Giovani senza lavoro: in Italia il tasso è quattro volte quello degli adulti
Il rapporto Ilo certifica progressi record sui Neet, ma il divario con l'Europa resta ampio
In Italia si contano quasi quattro giovani disoccupati per ogni adulto (dai 25 anni in su) senza impiego. È quanto emerge dal rapporto dell'Ilo, l'Organizzazione internazionale del lavoro, sulle tendenze occupazionali giovanili nel mondo, che fotografa una condizione di svantaggio per i ragazzi ancora marcata, nonostante un generale miglioramento nell'accesso al lavoro.

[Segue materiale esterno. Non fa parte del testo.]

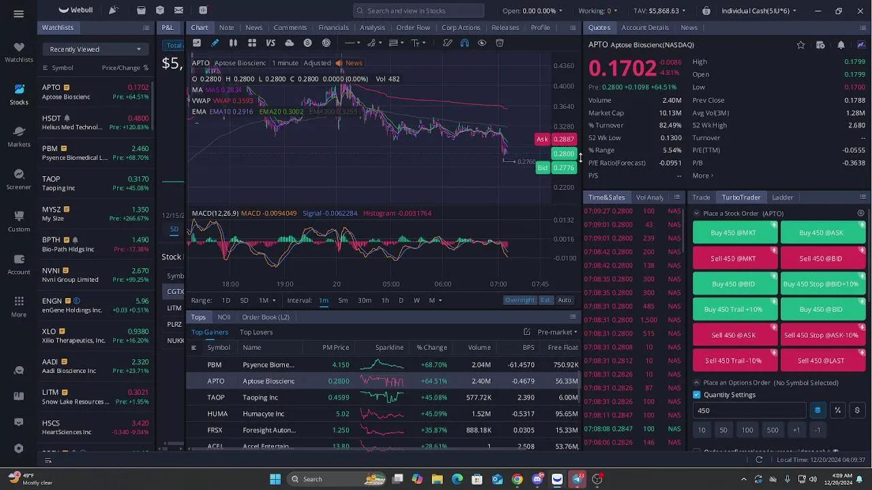
Task: Uncheck the Quantity Settings checkbox
Action: pos(697,395)
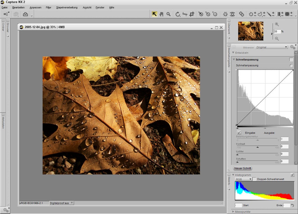Open the Stapelverarbeitung menu
298x214 pixels.
[67, 8]
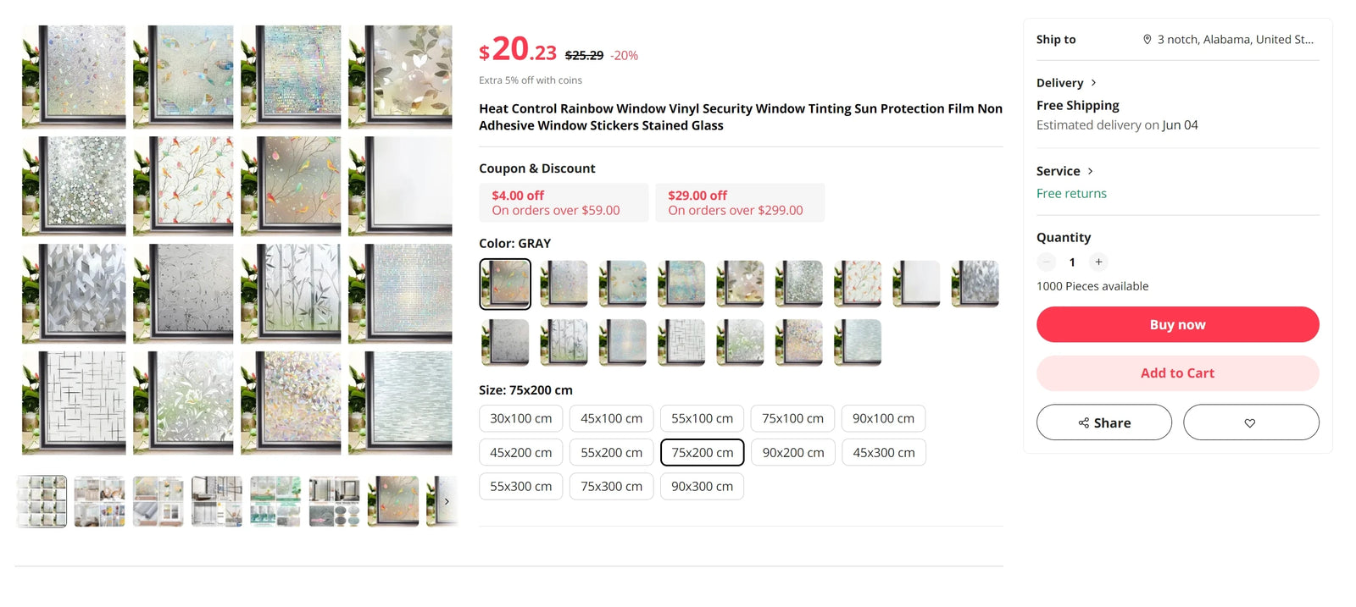Click the right arrow on the thumbnail strip
Screen dimensions: 1356x607
pyautogui.click(x=447, y=501)
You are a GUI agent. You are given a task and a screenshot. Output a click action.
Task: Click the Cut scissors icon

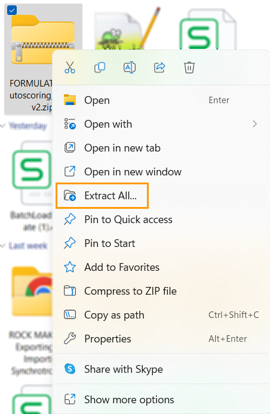coord(70,67)
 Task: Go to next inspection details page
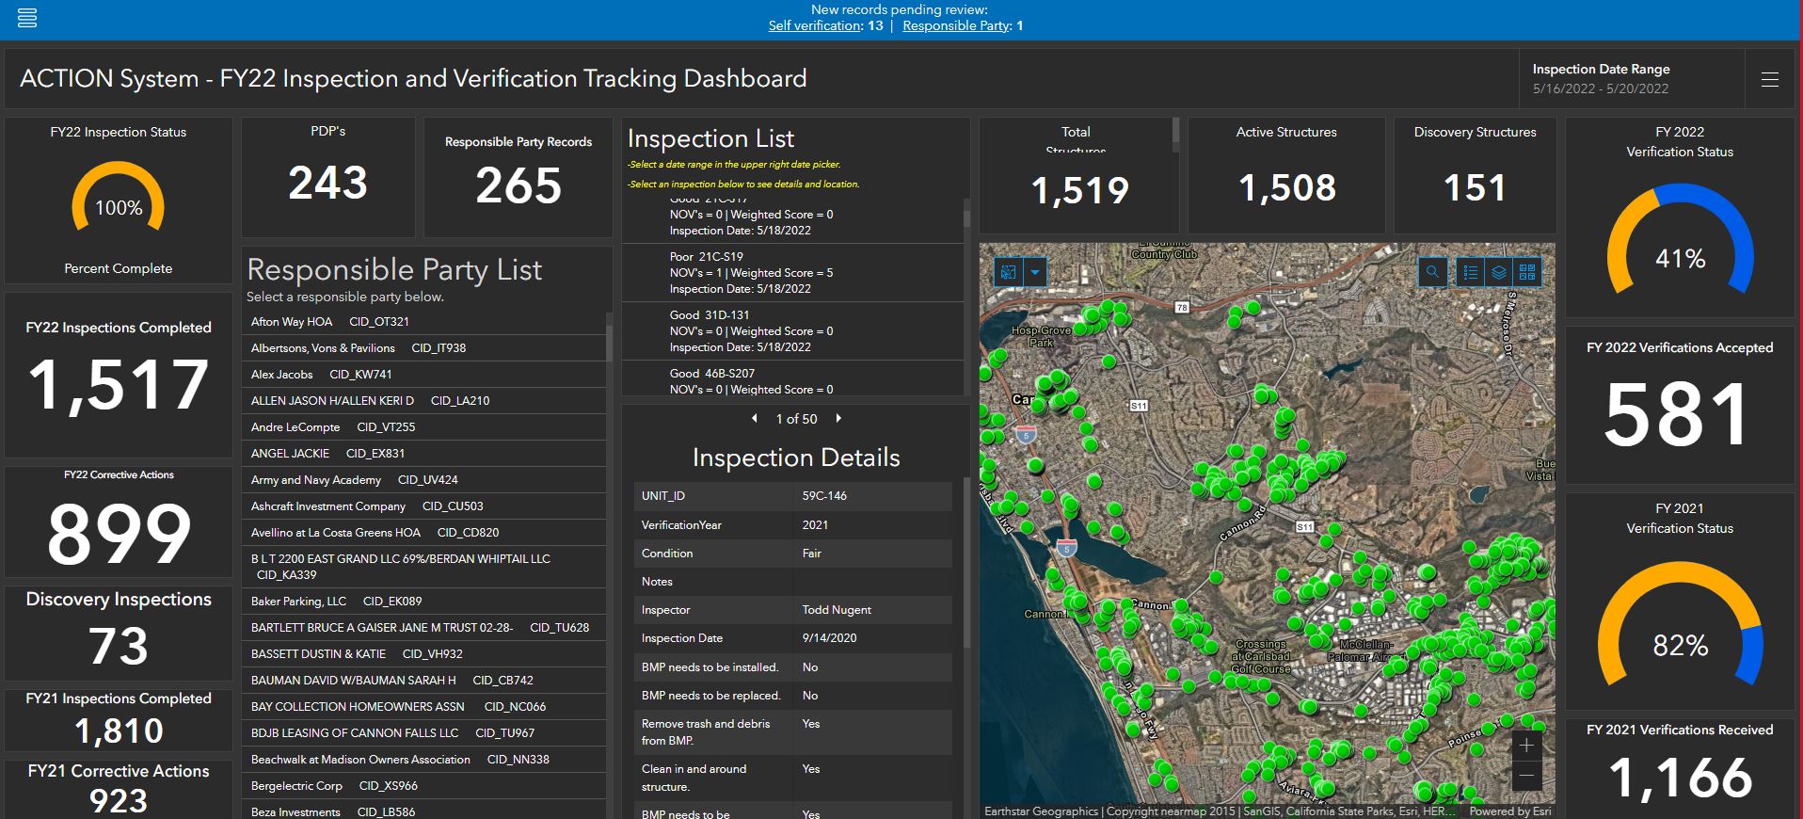point(838,418)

Il documento evidenzia comunque segnali incoraggianti: negli ultimi dieci anni la disoccupazione giovanile è calata sensibilmente, e in particolare la quota di Neet — i giovani che non studiano, non lavorano e non sono in formazione — è quasi dimezzata, passando dal 25,7% del 2015 al 13,3% del 2025. Si tratta della riduzione più marcata tra tutti i Paesi dell'Unione europea.
Un progresso significativo, che però non basta a colmare il divario: l'Italia continua infatti a far registrare risultati peggiori rispetto alla media Ue in materia di occupazione giovanile.